IMF Changes Rules to Screw Russia, BRICS
The IMF changed the rules of its (poisonous) lending on Tuesday, explicitly to allow Ukraine not to pay its debts to Russia. It is still trying to think of a formulation for the "rationale," but clearly London and Washington have agreed that confrontation with Russia must be the task of every "Western" institution.
The IMF released the following:
"The IMF's Executive Board met today and agreed to change the current policy on non-toleration of arrears to official creditors. We will provide details on the scope and rationale for this policy change in the next day or so."
This rule, for now, will affect only Ukraine and Russia.
The IMF earlier changed its rules to allow lending "into arrears" for Ukraine — lending them more while they were not paying back old IMF loans. Then, IMF Managing Director Christine Lagarde began personally to negotiate write-offs of Ukraine's existing foreign debt with its creditors — the opposite of the IMF's policy toward Greece, as was noted, and although Ukraine's economy and currency are more and more prostrate. Ukrainian President Poroshenko and Prime Minister, Victoria Nuland's "man Yats," blatantly used the earlier IMF loan tranches to fund the military for war with Russia.
Wednesday's declaration means that nations in default on debts to other countries can still receive new IMF loans.

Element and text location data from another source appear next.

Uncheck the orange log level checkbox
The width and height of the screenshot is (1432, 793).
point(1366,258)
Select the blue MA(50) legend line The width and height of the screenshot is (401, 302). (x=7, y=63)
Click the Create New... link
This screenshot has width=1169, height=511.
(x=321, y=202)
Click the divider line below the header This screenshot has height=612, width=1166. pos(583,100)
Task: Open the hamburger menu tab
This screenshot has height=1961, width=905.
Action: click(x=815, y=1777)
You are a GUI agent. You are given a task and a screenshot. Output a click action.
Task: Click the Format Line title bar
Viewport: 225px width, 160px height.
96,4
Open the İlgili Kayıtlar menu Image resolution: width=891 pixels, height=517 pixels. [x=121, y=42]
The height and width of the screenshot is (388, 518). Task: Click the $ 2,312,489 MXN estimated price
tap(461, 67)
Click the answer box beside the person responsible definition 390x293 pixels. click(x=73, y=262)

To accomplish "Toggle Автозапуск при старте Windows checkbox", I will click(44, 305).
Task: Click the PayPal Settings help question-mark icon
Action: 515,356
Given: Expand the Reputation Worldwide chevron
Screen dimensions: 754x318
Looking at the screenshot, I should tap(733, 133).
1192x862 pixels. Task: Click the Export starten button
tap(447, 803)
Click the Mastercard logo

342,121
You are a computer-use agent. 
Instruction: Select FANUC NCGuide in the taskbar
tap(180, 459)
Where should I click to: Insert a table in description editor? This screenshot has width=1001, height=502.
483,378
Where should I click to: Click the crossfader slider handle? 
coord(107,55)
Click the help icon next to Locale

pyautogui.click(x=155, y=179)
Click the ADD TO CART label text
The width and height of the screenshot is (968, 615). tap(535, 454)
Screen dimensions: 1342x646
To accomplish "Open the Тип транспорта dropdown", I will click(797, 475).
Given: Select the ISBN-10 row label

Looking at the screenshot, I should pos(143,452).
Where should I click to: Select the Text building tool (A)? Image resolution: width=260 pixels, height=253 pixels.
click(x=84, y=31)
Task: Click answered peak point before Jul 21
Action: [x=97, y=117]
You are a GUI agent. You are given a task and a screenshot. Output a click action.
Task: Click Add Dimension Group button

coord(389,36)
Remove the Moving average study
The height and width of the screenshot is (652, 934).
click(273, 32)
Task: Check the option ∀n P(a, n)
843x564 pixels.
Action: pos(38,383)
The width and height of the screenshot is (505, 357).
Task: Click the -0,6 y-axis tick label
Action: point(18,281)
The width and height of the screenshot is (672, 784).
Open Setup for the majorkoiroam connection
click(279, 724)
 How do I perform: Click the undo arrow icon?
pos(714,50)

Not coincidentally, Ukraine has announced it will not meet its $3 billion debt to Russia due at the end of the year, and has refused to negotiate restructurings offered by Russia.
The Wall Street Journal notes that Russia has rejected Ukraine's proposal to take a haircut on the $3 billion bond, while Ukraine rejected a Russian counter-offer that would have required Ukraine to pay the entire amount, but over a longer time frame.
"That standoff threatened Ukraine's IMF bailout and other Western aid contingent on the funds financing, including from the U.S. and Europe," says the Journal.
"I'd like to remind that only Russia offered help to the Ukrainian economy and, two years ago, granted a loan to the country that had no access to external markets," Russian Finance Minister Anton Siluanov said to journalists on Tuesday. The IMF decision to change its lending policies has been made
"in prejudice of Russia and to legalize Kiev's capacities not to pay its debts," he said, calling the decision "precipitated and preconceived."
A commentator on RT TV said the move represents a push by the United States to split the world's currencies into two blocks: a dollar (Japanese yen, euro, pound) block for which debts MUST be repaid, and all others, explicitly referred to as loans in BRICS currencies, for which repayment is optional.